» **What is expected**: Produce an exact copy of the listing.

» **Dataset records**:
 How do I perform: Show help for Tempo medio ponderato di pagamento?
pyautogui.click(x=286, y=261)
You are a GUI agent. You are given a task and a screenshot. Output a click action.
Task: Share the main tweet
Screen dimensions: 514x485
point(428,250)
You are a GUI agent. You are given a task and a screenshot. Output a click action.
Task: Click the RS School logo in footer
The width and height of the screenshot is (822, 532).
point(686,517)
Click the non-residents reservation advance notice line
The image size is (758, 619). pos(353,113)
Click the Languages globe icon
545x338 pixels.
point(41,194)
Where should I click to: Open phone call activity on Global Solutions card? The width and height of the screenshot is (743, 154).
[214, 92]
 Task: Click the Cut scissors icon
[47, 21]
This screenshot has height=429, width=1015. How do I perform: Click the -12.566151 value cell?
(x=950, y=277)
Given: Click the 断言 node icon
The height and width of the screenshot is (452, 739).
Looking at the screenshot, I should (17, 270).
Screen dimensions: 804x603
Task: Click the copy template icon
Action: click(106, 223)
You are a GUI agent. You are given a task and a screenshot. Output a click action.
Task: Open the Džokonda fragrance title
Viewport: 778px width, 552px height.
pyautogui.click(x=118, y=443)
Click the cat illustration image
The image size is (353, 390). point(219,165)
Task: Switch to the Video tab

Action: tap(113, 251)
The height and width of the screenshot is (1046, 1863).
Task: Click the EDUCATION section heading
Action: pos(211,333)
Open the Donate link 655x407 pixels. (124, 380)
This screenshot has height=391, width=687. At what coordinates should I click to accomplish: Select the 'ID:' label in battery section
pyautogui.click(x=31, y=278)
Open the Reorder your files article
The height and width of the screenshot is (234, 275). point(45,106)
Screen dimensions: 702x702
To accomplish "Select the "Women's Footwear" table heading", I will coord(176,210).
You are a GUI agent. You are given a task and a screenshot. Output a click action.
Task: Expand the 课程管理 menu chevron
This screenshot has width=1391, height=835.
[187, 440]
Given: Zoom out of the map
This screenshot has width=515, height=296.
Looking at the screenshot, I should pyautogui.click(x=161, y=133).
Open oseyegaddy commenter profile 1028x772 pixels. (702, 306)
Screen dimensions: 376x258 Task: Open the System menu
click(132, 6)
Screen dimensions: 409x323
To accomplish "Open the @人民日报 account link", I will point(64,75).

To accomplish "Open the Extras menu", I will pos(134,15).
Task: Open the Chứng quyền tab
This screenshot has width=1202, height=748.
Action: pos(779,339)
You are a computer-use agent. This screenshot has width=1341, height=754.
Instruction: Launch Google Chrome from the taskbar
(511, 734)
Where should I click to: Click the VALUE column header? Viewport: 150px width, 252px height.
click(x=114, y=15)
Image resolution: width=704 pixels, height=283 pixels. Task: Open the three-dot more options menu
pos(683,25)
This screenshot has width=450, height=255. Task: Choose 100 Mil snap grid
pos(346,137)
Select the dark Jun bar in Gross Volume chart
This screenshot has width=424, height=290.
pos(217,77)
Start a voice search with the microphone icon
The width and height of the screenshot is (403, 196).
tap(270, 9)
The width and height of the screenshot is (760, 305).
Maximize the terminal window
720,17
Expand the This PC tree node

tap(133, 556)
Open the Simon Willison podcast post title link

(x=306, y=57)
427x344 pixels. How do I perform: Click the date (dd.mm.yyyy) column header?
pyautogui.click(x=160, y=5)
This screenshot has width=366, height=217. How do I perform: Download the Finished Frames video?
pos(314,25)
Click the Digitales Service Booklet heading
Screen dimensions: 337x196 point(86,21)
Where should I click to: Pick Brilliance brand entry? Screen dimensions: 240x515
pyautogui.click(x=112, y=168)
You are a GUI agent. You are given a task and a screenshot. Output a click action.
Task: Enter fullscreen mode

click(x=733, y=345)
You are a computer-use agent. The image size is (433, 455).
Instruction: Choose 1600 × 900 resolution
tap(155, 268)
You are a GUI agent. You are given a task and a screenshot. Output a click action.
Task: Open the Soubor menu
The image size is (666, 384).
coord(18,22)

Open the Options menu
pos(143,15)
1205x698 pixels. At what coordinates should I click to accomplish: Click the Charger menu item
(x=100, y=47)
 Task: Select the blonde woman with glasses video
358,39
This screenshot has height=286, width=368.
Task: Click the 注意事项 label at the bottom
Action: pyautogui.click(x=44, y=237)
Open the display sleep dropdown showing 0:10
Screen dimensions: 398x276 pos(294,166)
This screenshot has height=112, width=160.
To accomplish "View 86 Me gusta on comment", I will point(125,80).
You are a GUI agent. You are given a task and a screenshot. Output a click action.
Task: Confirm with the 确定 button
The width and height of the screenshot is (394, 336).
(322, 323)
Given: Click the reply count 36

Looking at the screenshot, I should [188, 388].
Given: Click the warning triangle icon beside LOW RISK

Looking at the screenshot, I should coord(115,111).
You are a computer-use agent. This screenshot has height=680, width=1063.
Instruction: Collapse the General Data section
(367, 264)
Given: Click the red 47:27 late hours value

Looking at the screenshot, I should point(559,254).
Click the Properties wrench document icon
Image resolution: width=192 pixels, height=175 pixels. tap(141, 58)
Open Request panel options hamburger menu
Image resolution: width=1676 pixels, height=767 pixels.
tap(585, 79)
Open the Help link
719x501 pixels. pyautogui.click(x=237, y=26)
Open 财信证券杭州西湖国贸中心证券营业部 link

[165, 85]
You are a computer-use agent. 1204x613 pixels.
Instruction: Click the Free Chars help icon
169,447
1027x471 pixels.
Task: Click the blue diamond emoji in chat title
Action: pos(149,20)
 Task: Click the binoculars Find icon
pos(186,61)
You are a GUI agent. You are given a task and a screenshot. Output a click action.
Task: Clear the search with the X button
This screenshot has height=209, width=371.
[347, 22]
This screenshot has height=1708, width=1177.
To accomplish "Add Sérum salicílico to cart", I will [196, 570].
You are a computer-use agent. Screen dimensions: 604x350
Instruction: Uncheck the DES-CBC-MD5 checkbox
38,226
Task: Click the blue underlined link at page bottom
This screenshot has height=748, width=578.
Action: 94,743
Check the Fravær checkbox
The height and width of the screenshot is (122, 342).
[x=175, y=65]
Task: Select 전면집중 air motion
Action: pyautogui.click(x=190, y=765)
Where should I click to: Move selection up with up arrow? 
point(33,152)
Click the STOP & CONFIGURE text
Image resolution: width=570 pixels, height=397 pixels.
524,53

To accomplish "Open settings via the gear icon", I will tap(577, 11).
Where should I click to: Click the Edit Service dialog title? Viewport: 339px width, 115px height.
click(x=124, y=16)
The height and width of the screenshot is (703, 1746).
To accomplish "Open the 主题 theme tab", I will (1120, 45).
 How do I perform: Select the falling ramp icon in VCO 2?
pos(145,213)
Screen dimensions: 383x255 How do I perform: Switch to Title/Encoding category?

» **Exercise response**:
 How do I perform: Show help for Tempo medio ponderato di pagamento?
pyautogui.click(x=286, y=261)
You are a GUI agent. You are given a task and a screenshot. Output a click action.
Task: Share the main tweet
Screen dimensions: 514x485
point(428,250)
You are a GUI agent. You are given a task and a screenshot. Output a click action.
Task: Click the RS School logo in footer
The width and height of the screenshot is (822, 532).
point(686,517)
Click the non-residents reservation advance notice line
The image size is (758, 619). pos(353,113)
Click the Languages globe icon
545x338 pixels.
point(41,194)
Where should I click to: Open phone call activity on Global Solutions card? The width and height of the screenshot is (743, 154).
[214, 92]
 Task: Click the Cut scissors icon
[47, 21]
This screenshot has height=429, width=1015. How do I perform: Click the -12.566151 value cell?
(x=950, y=277)
Given: Click the 断言 node icon
The height and width of the screenshot is (452, 739).
Looking at the screenshot, I should (17, 270).
Screen dimensions: 804x603
Task: Click the copy template icon
Action: click(106, 223)
You are a GUI agent. You are given a task and a screenshot. Output a click action.
Task: Open the Džokonda fragrance title
Viewport: 778px width, 552px height.
pyautogui.click(x=118, y=443)
Click the cat illustration image
The image size is (353, 390). point(219,165)
Task: Switch to the Video tab

Action: tap(113, 251)
The height and width of the screenshot is (1046, 1863).
Task: Click the EDUCATION section heading
Action: pos(211,333)
Open the Donate link 655x407 pixels. (124, 380)
This screenshot has height=391, width=687. At what coordinates should I click to accomplish: Select the 'ID:' label in battery section
pyautogui.click(x=31, y=278)
Open the Reorder your files article
The height and width of the screenshot is (234, 275). point(45,106)
Screen dimensions: 702x702
To accomplish "Select the "Women's Footwear" table heading", I will coord(176,210).
You are a GUI agent. You are given a task and a screenshot. Output a click action.
Task: Expand the 课程管理 menu chevron
This screenshot has width=1391, height=835.
[187, 440]
Given: Zoom out of the map
This screenshot has width=515, height=296.
Looking at the screenshot, I should pyautogui.click(x=161, y=133).
Open oseyegaddy commenter profile 1028x772 pixels. (702, 306)
Screen dimensions: 376x258 Task: Open the System menu
click(132, 6)
Screen dimensions: 409x323
To accomplish "Open the @人民日报 account link", I will point(64,75).

To accomplish "Open the Extras menu", I will pos(134,15).
Task: Open the Chứng quyền tab
This screenshot has width=1202, height=748.
Action: pos(779,339)
You are a computer-use agent. This screenshot has width=1341, height=754.
Instruction: Launch Google Chrome from the taskbar
(511, 734)
Where should I click to: Click the VALUE column header? Viewport: 150px width, 252px height.
click(x=114, y=15)
Image resolution: width=704 pixels, height=283 pixels. Task: Open the three-dot more options menu
pos(683,25)
This screenshot has width=450, height=255. Task: Choose 100 Mil snap grid
pos(346,137)
Select the dark Jun bar in Gross Volume chart
This screenshot has width=424, height=290.
pos(217,77)
Start a voice search with the microphone icon
The width and height of the screenshot is (403, 196).
tap(270, 9)
The width and height of the screenshot is (760, 305).
Maximize the terminal window
720,17
Expand the This PC tree node

tap(133, 556)
Open the Simon Willison podcast post title link

(x=306, y=57)
427x344 pixels. How do I perform: Click the date (dd.mm.yyyy) column header?
pyautogui.click(x=160, y=5)
This screenshot has width=366, height=217. How do I perform: Download the Finished Frames video?
pos(314,25)
Click the Digitales Service Booklet heading
Screen dimensions: 337x196 point(86,21)
Where should I click to: Pick Brilliance brand entry? Screen dimensions: 240x515
pyautogui.click(x=112, y=168)
You are a GUI agent. You are given a task and a screenshot. Output a click action.
Task: Enter fullscreen mode

click(x=733, y=345)
You are a computer-use agent. The image size is (433, 455).
Instruction: Choose 1600 × 900 resolution
tap(155, 268)
You are a GUI agent. You are given a task and a screenshot. Output a click action.
Task: Open the Soubor menu
The image size is (666, 384).
coord(18,22)

Open the Options menu
pos(143,15)
1205x698 pixels. At what coordinates should I click to accomplish: Click the Charger menu item
(x=100, y=47)
 Task: Select the blonde woman with glasses video
358,39
This screenshot has height=286, width=368.
Task: Click the 注意事项 label at the bottom
Action: pyautogui.click(x=44, y=237)
Open the display sleep dropdown showing 0:10
Screen dimensions: 398x276 pos(294,166)
This screenshot has height=112, width=160.
To accomplish "View 86 Me gusta on comment", I will point(125,80).
You are a GUI agent. You are given a task and a screenshot. Output a click action.
Task: Confirm with the 确定 button
The width and height of the screenshot is (394, 336).
(322, 323)
Given: Click the reply count 36

Looking at the screenshot, I should [188, 388].
Given: Click the warning triangle icon beside LOW RISK

Looking at the screenshot, I should coord(115,111).
You are a computer-use agent. This screenshot has height=680, width=1063.
Instruction: Collapse the General Data section
(367, 264)
Given: Click the red 47:27 late hours value

Looking at the screenshot, I should point(559,254).
Click the Properties wrench document icon
Image resolution: width=192 pixels, height=175 pixels. tap(141, 58)
Open Request panel options hamburger menu
Image resolution: width=1676 pixels, height=767 pixels.
tap(585, 79)
Open the Help link
719x501 pixels. pyautogui.click(x=237, y=26)
Open 财信证券杭州西湖国贸中心证券营业部 link

[165, 85]
You are a computer-use agent. 1204x613 pixels.
Instruction: Click the Free Chars help icon
169,447
1027x471 pixels.
Task: Click the blue diamond emoji in chat title
Action: pos(149,20)
 Task: Click the binoculars Find icon
pos(186,61)
You are a GUI agent. You are given a task and a screenshot. Output a click action.
Task: Clear the search with the X button
This screenshot has height=209, width=371.
[347, 22]
This screenshot has height=1708, width=1177.
To accomplish "Add Sérum salicílico to cart", I will [196, 570].
You are a computer-use agent. Screen dimensions: 604x350
Instruction: Uncheck the DES-CBC-MD5 checkbox
38,226
Task: Click the blue underlined link at page bottom
This screenshot has height=748, width=578.
Action: 94,743
Check the Fravær checkbox
The height and width of the screenshot is (122, 342).
[x=175, y=65]
Task: Select 전면집중 air motion
Action: pyautogui.click(x=190, y=765)
Where should I click to: Move selection up with up arrow? 
point(33,152)
Click the STOP & CONFIGURE text
Image resolution: width=570 pixels, height=397 pixels.
524,53

To accomplish "Open settings via the gear icon", I will tap(577, 11).
Where should I click to: Click the Edit Service dialog title? Viewport: 339px width, 115px height.
click(x=124, y=16)
The height and width of the screenshot is (703, 1746).
To accomplish "Open the 主题 theme tab", I will (1120, 45).
 How do I perform: Select the falling ramp icon in VCO 2?
pos(145,213)
Screen dimensions: 383x255 How do I perform: Switch to Title/Encoding category?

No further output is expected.